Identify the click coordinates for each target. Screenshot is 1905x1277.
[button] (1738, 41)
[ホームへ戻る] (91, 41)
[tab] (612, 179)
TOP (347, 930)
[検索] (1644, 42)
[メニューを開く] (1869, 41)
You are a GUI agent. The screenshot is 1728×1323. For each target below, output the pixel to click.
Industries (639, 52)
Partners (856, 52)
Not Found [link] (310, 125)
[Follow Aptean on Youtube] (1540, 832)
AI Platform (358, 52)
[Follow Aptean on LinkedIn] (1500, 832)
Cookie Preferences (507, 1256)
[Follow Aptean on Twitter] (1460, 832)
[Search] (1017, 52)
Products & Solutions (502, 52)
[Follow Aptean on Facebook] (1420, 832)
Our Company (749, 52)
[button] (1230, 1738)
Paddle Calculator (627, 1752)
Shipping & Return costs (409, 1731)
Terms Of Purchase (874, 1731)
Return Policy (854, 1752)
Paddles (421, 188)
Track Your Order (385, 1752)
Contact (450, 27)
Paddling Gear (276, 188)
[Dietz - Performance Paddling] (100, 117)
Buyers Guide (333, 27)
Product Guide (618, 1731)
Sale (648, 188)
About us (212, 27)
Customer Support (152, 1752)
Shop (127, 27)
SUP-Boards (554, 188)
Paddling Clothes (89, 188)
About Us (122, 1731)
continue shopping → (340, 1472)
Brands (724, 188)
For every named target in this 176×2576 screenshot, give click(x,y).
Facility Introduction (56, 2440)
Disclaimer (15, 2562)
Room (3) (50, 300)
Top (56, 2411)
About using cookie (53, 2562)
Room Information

> [WORK REQUIRED]:
Would you output, unchanged, each line from the start of the records to the line that holds "Products & Solutions (502, 52)", both included and nothing else?

> [WRITTEN SOLUTION]:
Identify the click coordinates for each target. Screenshot is 1905x1277.
[button] (1738, 41)
[ホームへ戻る] (91, 41)
[tab] (612, 179)
TOP (347, 930)
[検索] (1644, 42)
[メニューを開く] (1869, 41)
You are a GUI agent. The screenshot is 1728×1323. For each target below, output the pixel to click.
Industries (639, 52)
Partners (856, 52)
Not Found [link] (310, 125)
[Follow Aptean on Youtube] (1540, 832)
AI Platform (358, 52)
[Follow Aptean on LinkedIn] (1500, 832)
Cookie Preferences (507, 1256)
[Follow Aptean on Twitter] (1460, 832)
[Search] (1017, 52)
Products & Solutions (502, 52)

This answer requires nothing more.